Premium Assistance: Section 301 of the 2009 reauthorization created new options regarding premium assistance—allowing states to subsidize employer-sponsored coverage, rather than enrolling individuals in government-run plans. While that reauthorization contained some language designed to make premium assistance programs more flexible for states, it also expressly prohibited states from subsidizing health savings account (HSA) coverage through premium assistance. The House-passed bill includes no provisions modifying or repealing this prohibition on states subsidizing HSA coverage.

Health Opportunity Accounts: Section 613 of the 2009 reauthorization prohibited the Department of Health and Human Services from approving any new demonstration programs regarding Health Opportunity Accounts, a new consumer-oriented option for low-income beneficiaries created in the 2005 Deficit Reduction Act. The House-passed bill includes no provisions modifying or repealing this prohibition on states offering more consumer-oriented options.

Covering Poor Kids First: The 2015 proposed reauthorization looked to restore SCHIP’s focus on covering low-income children first, by 1) eliminating the enhanced federal match rate for states choosing to cover children in families between 250-300 percent of the federal poverty level ($61,500-$73,800 for a family of four in 2017) and 2) eliminating the federal match entirely for states choosing to cover children in families above 300 percent of poverty. These provisions were consistent with the policy of the George W. Bush administration, which in 2007 issued guidance seeking to ensure that states covered low-income families first before expanding their SCHIP programs further up the income ladder. The House-passed bill includes no such provision.

Maintenance of Effort: Section 2001(b) of Obamacare included a requirement that states could not alter eligibility standards for children enrolled in SCHIP through October 1, 2019, limiting their ability to manage their state programs. Whereas the 2015 proposed reauthorization would have repealed this requirement, effective October 1, 2015, Section 301(f) of the House-passed bill would extend this requirement, through October 1, 2022. (However, under the House-passed bill, states could alter eligibility for children in families with incomes over 300 percent of poverty, beginning in October 2019.)

Crowd-Out: The 2015 proposed reauthorization allowed states to impose a waiting period of up to 12 months for individuals who declined an offer of, or disenrolled from, employer-based coverage—a provision designed to keep families from dropping private insurance to enroll in a government program. The House-passed bill contains no such provision.

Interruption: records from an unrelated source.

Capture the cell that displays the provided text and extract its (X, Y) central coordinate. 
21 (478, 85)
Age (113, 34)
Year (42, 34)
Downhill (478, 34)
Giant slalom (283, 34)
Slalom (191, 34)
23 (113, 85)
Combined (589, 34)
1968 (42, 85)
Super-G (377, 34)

Program Name: The 2009 reauthorization sought to remove the “state” element of the “State Children’s Health Insurance Program,” renaming the program as the “Children’s Health Insurance Program.” While the 2015 proposed reauthorization looked to restore the “state” element to “SCHIP,” the House-passed bill includes no such provision.

Cave, Not a Compromise

For all the focus on paying for SCHIP, the underlying policy represents a near-total cave by Republicans, who failed to obtain any meaningful reforms to the program. Granted, Democrats likely would not agree to all the changes detailed above. But the idea that a “bipartisan” bill should include exactly none of them also seems absurd—unless Republicans threw in the towel and failed to fight for any changes.

The press spent much of 2017 focused on Republican efforts to unwind Obamacare. But the SCHIP bill represents just as consequential a story. The cave on SCHIP demonstrates how many Republicans, after spending the last eight years objecting to the Obama agenda, suddenly have little interest in rolling it back.